Retype exactly the lines that run from the start of the data to the line holding "Night Sky (81, 2091)", including both, and only those.

(DATA IN THIS EXERCISE)

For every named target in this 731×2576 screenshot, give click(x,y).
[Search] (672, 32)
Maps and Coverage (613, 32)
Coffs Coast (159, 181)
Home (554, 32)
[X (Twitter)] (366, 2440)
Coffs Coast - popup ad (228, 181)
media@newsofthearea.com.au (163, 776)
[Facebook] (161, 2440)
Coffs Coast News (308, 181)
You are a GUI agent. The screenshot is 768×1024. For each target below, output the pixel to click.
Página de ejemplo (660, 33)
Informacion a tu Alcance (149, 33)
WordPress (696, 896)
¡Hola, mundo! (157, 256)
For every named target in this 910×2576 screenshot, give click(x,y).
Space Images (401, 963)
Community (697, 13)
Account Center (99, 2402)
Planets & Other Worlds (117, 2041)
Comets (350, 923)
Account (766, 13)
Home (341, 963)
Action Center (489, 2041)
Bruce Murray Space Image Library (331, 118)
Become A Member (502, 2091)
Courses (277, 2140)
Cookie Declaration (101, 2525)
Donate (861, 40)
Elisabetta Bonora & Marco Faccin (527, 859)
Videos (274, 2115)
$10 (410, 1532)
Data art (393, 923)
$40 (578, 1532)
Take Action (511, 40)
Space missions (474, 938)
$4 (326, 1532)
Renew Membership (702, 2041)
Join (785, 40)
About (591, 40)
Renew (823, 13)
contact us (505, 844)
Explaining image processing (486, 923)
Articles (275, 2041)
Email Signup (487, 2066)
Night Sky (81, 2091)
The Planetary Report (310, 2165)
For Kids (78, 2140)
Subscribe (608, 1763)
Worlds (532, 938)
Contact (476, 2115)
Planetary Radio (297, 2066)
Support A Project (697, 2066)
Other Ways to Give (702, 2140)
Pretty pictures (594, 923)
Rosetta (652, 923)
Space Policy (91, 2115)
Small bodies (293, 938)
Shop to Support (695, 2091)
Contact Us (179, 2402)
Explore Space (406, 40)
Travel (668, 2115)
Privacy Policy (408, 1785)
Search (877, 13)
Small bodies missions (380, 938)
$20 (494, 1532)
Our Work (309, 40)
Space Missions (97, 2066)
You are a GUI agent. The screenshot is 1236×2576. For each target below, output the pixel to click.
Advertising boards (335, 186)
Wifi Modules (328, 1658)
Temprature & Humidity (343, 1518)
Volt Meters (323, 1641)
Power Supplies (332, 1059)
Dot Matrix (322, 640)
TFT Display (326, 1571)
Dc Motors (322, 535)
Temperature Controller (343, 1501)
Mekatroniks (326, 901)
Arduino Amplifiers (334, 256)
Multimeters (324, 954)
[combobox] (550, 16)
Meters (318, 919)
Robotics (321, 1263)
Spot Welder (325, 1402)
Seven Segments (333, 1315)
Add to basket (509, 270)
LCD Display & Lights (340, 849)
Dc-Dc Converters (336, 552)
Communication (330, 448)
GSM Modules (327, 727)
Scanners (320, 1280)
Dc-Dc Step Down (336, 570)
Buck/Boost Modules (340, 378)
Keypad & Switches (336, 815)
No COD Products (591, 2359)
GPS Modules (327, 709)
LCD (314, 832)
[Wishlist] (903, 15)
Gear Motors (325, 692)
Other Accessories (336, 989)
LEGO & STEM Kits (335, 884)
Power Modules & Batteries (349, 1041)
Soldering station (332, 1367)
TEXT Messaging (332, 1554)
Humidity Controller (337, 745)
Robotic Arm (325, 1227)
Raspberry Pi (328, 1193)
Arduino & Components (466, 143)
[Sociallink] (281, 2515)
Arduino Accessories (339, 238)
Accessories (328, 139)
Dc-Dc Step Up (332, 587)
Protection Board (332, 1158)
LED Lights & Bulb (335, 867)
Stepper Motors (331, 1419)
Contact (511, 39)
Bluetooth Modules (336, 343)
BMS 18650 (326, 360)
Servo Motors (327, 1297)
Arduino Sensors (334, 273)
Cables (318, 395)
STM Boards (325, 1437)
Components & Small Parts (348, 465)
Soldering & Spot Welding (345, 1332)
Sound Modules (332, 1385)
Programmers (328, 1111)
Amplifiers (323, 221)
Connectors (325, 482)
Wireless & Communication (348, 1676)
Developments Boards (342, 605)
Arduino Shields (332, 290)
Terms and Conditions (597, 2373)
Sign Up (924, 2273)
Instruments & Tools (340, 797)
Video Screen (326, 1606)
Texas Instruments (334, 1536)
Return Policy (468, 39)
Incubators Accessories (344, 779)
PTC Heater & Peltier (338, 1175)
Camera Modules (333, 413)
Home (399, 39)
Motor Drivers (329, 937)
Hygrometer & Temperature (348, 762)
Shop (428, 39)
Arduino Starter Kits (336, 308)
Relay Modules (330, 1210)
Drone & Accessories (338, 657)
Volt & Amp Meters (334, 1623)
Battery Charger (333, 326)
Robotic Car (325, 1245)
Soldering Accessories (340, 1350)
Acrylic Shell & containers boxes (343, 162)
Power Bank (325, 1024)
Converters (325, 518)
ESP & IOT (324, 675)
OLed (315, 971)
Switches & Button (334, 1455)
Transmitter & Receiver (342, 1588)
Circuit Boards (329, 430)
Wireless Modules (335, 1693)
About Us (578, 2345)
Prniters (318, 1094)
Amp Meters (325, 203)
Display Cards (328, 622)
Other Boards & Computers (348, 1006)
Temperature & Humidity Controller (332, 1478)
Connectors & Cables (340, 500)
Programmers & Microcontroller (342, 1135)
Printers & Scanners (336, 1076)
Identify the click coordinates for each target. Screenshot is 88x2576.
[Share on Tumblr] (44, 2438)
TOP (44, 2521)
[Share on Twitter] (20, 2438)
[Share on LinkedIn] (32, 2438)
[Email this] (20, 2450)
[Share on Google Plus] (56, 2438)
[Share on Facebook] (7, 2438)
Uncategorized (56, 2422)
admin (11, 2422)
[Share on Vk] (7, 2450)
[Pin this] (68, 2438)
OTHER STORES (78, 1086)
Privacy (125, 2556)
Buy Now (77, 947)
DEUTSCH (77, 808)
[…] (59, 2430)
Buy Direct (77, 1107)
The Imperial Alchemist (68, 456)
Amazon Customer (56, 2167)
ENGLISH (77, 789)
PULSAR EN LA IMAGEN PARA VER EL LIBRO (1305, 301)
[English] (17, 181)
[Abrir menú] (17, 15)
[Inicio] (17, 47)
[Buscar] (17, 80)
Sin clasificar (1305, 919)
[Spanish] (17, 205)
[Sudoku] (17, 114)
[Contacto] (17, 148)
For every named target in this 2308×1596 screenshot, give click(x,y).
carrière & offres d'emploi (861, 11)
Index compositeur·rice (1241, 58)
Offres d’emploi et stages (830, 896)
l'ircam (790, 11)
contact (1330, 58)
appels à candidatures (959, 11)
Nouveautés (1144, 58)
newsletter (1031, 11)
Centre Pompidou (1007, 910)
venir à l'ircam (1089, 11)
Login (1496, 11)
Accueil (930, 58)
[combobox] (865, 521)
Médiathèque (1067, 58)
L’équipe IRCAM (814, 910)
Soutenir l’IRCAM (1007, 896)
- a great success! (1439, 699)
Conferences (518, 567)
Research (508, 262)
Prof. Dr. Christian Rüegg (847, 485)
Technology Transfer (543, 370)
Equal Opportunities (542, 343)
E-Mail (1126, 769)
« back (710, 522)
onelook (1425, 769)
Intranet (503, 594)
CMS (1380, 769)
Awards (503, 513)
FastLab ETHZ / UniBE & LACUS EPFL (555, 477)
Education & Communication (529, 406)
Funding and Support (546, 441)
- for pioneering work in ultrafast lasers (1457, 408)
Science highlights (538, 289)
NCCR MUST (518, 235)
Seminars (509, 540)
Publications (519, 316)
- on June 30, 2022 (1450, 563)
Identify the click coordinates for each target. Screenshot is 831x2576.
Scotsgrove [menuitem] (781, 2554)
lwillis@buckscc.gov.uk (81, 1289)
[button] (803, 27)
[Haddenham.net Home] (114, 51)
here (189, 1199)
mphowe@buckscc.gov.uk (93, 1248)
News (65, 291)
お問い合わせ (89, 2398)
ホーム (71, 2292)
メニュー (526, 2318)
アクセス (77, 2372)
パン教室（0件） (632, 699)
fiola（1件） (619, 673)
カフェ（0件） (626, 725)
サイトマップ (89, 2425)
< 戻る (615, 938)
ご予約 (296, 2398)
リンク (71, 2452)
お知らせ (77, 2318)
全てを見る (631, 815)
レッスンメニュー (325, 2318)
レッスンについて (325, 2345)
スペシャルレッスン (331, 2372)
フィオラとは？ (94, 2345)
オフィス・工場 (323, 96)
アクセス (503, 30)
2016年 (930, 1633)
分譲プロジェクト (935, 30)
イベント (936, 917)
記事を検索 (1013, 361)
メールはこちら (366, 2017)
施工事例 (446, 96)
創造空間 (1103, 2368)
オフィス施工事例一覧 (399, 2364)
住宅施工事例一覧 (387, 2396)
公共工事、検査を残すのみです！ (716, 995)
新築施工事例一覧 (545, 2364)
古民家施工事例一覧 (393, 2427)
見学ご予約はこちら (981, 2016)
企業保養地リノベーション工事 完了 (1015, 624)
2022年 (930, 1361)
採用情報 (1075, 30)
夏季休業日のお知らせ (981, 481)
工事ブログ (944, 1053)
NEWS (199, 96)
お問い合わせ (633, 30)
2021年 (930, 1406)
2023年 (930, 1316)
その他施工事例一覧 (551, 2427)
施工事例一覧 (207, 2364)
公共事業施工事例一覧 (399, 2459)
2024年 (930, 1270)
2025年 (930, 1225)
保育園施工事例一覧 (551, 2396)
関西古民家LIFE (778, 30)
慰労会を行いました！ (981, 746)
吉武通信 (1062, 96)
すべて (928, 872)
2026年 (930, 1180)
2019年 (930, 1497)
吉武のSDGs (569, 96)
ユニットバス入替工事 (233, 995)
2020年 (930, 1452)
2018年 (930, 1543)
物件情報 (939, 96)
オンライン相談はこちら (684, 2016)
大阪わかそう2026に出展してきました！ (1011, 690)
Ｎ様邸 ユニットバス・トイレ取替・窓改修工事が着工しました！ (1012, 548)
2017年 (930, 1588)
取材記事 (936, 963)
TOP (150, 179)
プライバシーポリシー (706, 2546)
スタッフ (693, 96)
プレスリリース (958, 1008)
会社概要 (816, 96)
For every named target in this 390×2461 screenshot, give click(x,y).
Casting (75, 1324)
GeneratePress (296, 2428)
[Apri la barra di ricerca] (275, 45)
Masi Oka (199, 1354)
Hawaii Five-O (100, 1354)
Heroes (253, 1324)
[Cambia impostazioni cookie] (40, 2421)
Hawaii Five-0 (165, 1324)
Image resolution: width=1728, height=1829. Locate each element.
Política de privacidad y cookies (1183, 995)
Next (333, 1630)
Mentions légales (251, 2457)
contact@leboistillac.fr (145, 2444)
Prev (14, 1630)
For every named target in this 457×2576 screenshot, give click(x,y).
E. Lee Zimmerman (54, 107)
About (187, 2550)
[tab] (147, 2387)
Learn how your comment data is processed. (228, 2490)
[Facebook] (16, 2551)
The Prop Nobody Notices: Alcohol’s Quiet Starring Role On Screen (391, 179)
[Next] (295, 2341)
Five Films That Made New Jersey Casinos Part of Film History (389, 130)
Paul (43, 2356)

(End DATA IN THIS EXERCISE)

= RESULT =
For every named target in this 731×2576 screenshot, give click(x,y).
[Search] (672, 32)
Maps and Coverage (613, 32)
Coffs Coast (159, 181)
Home (554, 32)
[X (Twitter)] (366, 2440)
Coffs Coast - popup ad (228, 181)
media@newsofthearea.com.au (163, 776)
[Facebook] (161, 2440)
Coffs Coast News (308, 181)
You are a GUI agent. The screenshot is 768×1024. For each target below, output the pixel to click.
Página de ejemplo (660, 33)
Informacion a tu Alcance (149, 33)
WordPress (696, 896)
¡Hola, mundo! (157, 256)
For every named target in this 910×2576 screenshot, give click(x,y).
Space Images (401, 963)
Community (697, 13)
Account Center (99, 2402)
Planets & Other Worlds (117, 2041)
Comets (350, 923)
Account (766, 13)
Home (341, 963)
Action Center (489, 2041)
Bruce Murray Space Image Library (331, 118)
Become A Member (502, 2091)
Courses (277, 2140)
Cookie Declaration (101, 2525)
Donate (861, 40)
Elisabetta Bonora & Marco Faccin (527, 859)
Videos (274, 2115)
$10 (410, 1532)
Data art (393, 923)
$40 (578, 1532)
Take Action (511, 40)
Space missions (474, 938)
$4 (326, 1532)
Renew Membership (702, 2041)
Join (785, 40)
About (591, 40)
Renew (823, 13)
contact us (505, 844)
Explaining image processing (486, 923)
Articles (275, 2041)
Email Signup (487, 2066)
Night Sky (81, 2091)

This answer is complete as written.